Widespread antibiotic resistance is increasingly undermining the efficacy of our most successful antibiotics. Creative and interdisciplinary approaches are required to address this existential threat. The Gram-positive bacterial cell wall is a rigid structure made of peptidoglycan and teichoic acids that sustains the immense hydrostatic pressure within the cell, thereby preventing cell lysis. Our best antibiotics target the synthesis of peptidoglycan.
In an exciting development, recent research demonstrated that additionally inhibiting teichoic acid synthesis can reduce resistance to these frontline drugs. Despite this, our understanding of how teichoic acids influence bacterial cell growth is very poor. My goal is to determine the mechanisms by which teichoic acids impact the cellular growth rate. Based on my novel preliminary data, my central hypothesis is that teichoic acids serve a critical and overlooked role in governing cell growth by simultaneously controlling peptidoglycan synthesis and cell wall stiffness, potentially offering a novel avenue to counteract antibiotic resistance.
I am currently constructing genetic tools to precisely tune teichoic acid synthesis, abundance and biochemistry. I will then combine these tools with novel microfluidics-based assays to measure bacterial cell wall growth, peptidoglycan synthesis and cell wall stiffness to test my central hypothesis in the Gram-positive bacterium, Bacillus subtilis.

Fig 1: A) Illustration of the Gram-positive cell envelope and Rod complex. B) Illustration of how teichoic acids may impact cell wall growth. Black lines show established relationships, blue dotted lines show my proposed model, wherein WTAs coordinate PG insertion, cell wall stiffness and cell growth.

Fluorescently labeled Mbl components of the bacterial Rod complex process circumferentially around the cell during growth.

Budding yeast cell size control

My doctoral work furthered our understanding of the mechanism and physiological consequences of cell size control in the microbe Saccharomyces cerevisiae (budding yeast), culminating in three first author publications. Cells from all domains of life regulate their size by coupling their growth and division, however, our understanding of the mechanistic origin of cell size control remains very limited.

Firstly, I used theory and simulations to study how experimentally observed cell size correlations might discriminate between two phenomenological (non-mechanistic) models of size regulation: inhibitor dilution, and initiator accumulation. We modeled asymmetrically dividing, budding cells (e.g., budding yeast) and symmetrically dividing, bacterial cells (e.g., E. coli), finding that in bacterial cells, an inhibitor dilution model did not robustly reproduce experimentally observed cell size correlations, thereby favoring an initiator accumulation model. Additionally, I discovered a model-independent constraint that symmetrically dividing, budding cells are unable to effectively regulate their size, motivating a novel hypothesis for the evolutionary origin of asymmetric division in budding yeast.

Secondly, I used experimental microbiology to test a widely supported hypothesis for size control in budding yeast. It was believed that linear, rather than exponential, accumulation of the transcriptional inhibitor Whi5 coordinates cell size with passage through the cell cycle transition “Start”. To test this model, I constructed an inducible expression system to make the Whi5 concentration independent of cell size. At a level of Whi5 expression matching WT cells, the size distributions of our inducible strains were indistinguishable from WT cells. I verified this by microscopy using a computational pipeline I developed. The Whi5 dilution model predicts that this perturbation will cause a significant increase in the spread in cell size. I observed no such increase, demonstrating that the dynamics of Whi5 expression are not the fundamental origin of size control in this organism, as previously thought. I also perturbed the expression of Cln3, an activator of Start, disproving another previously proposed model of cell size control based on the Cln3 5’ UTR.

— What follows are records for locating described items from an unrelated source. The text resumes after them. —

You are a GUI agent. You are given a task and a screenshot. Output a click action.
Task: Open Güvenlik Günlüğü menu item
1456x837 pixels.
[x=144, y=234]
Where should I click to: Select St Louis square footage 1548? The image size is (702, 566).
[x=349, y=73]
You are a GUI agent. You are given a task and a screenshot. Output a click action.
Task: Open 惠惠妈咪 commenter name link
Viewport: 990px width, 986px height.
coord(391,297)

Thirdly, I modeled the population growth rate in asymmetrically dividing cells using theory and simulations. I discovered that asymmetric cell division can enhance an organism’s growth rate in a manner that depends on cell size control, a behavior not previously observed in symmetrically dividing cells. I also disproved a prior prediction that the epigenetic inheritance of cell division times will enhance the population growth rate, showing instead that epigenetically inherited division times can arise as an intuitive consequence of cell size control in asymmetrically dividing cells.

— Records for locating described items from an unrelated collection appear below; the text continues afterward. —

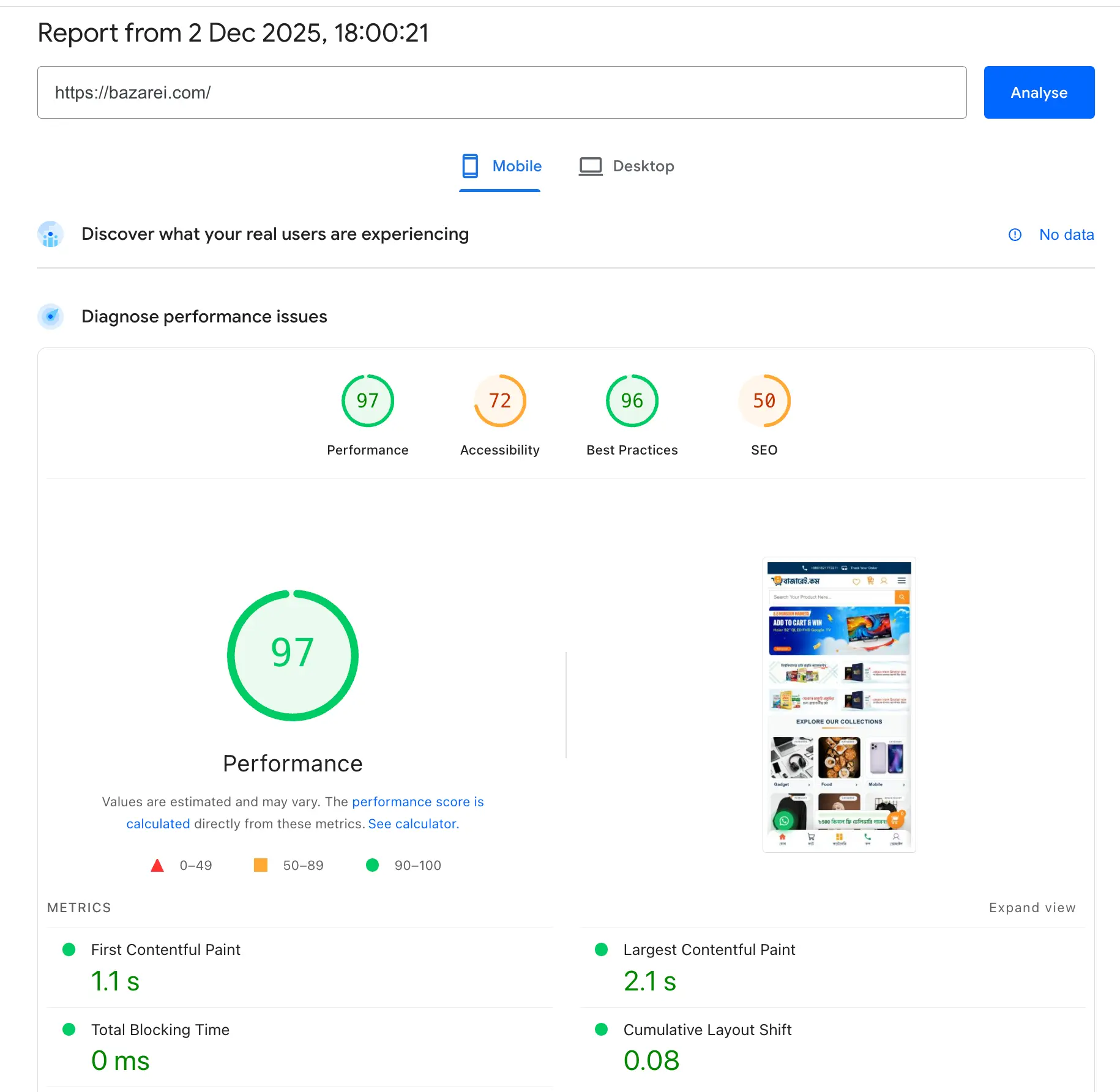Click the Accessibility gauge showing 72
Screen dimensions: 1120x1092
point(499,401)
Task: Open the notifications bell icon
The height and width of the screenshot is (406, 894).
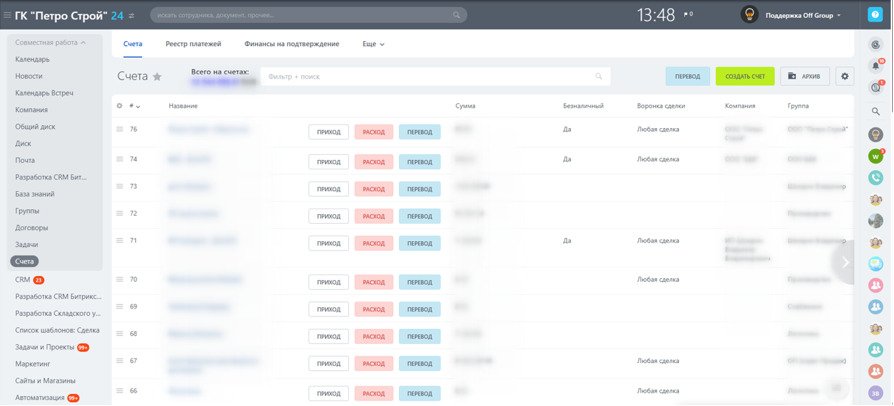Action: [x=876, y=66]
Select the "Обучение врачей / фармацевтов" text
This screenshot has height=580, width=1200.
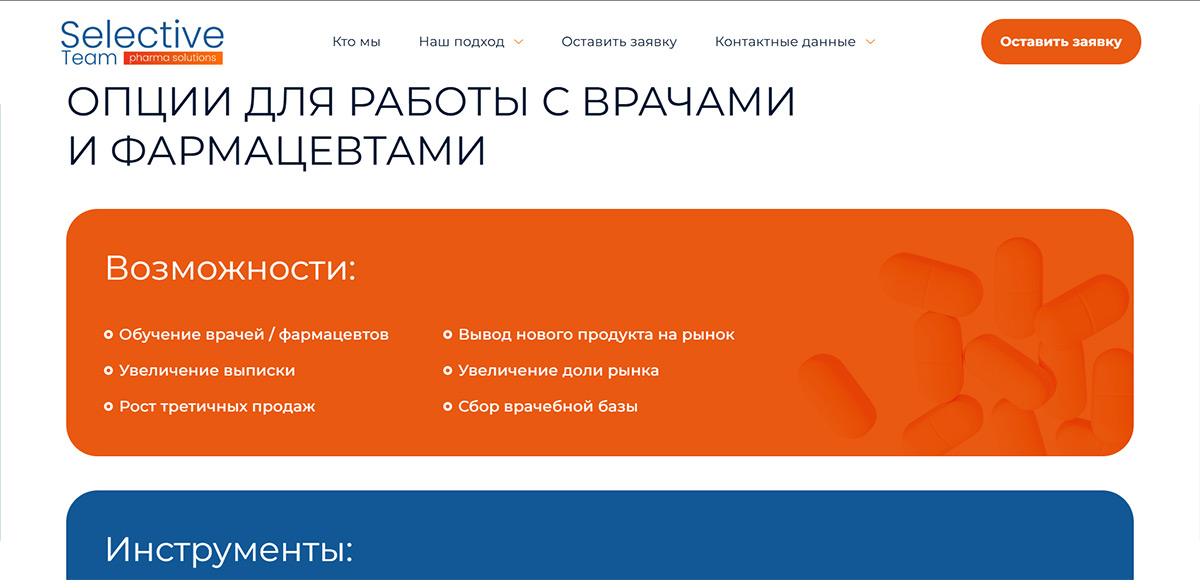point(253,335)
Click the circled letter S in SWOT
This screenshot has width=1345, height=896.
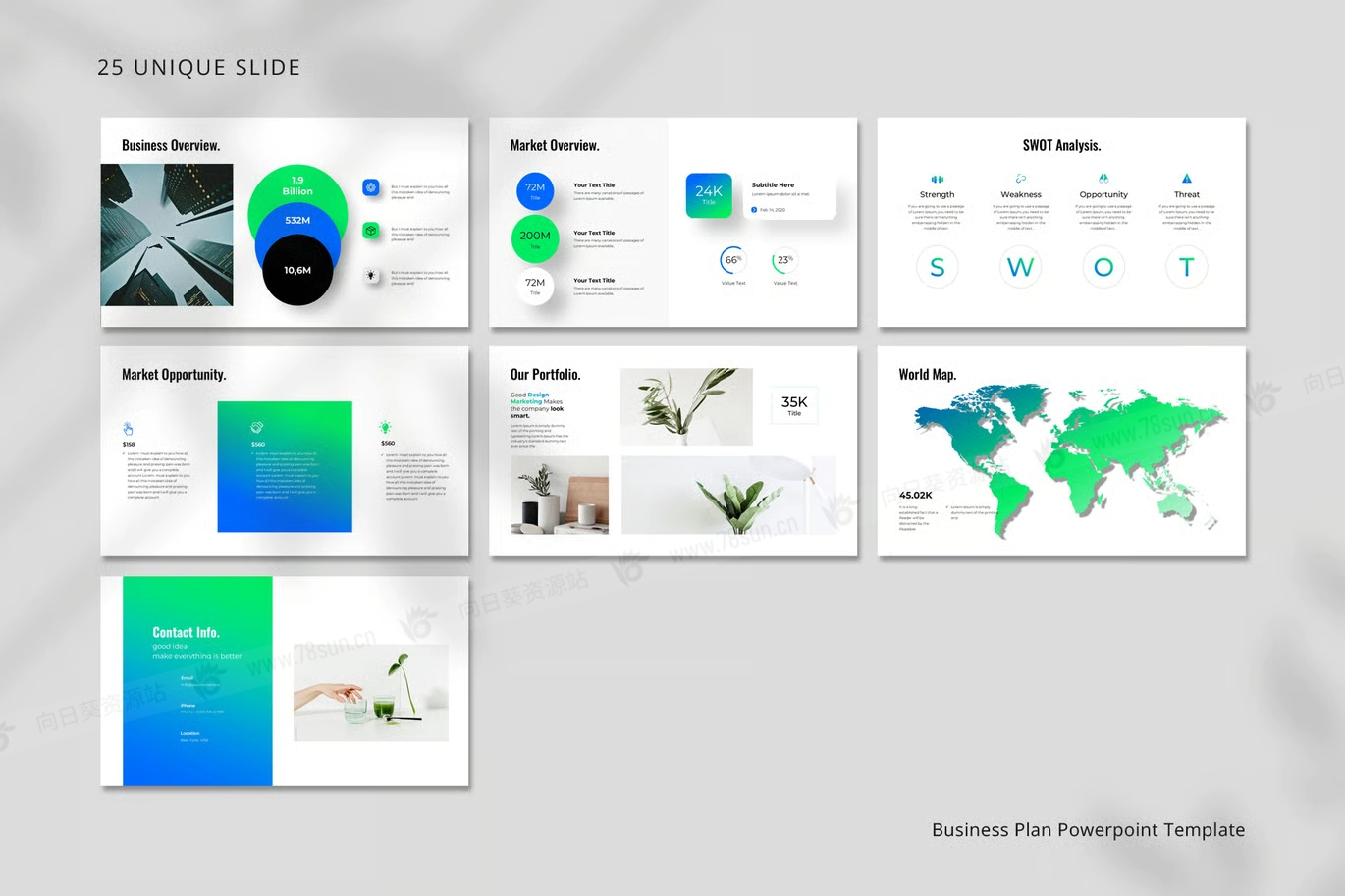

My graduate research combined experimental and theoretical techniques to yield novel insights on outstanding questions in cell size control. My interdisciplinary research motivated a novel, testable hypothesis for the evolutionary origin of asymmetric division in budding yeast, refuted a widely supported model for the fundamental origin of size control in budding yeast, and deepened our understanding of the impact of cell shape and size control on the population growth rate. In each case, my work furthered our understanding of cell physiology beyond the narrow paradigm of symmetrically dividing, non-budding cells.

Fig 2: Illustration of budded vs. non-budded cell growth morphologies.

The BEC-BCS Crossover

This essay on the crossover between the Bose-Einstein Condensate and Bardeen-Cooper-Schrieffer states of matter was part of my assessment for Part III of the mathematical tripos at Cambridge. If you’re interested to see an unpublished literature review from several years ago, look no further! Part III Essay.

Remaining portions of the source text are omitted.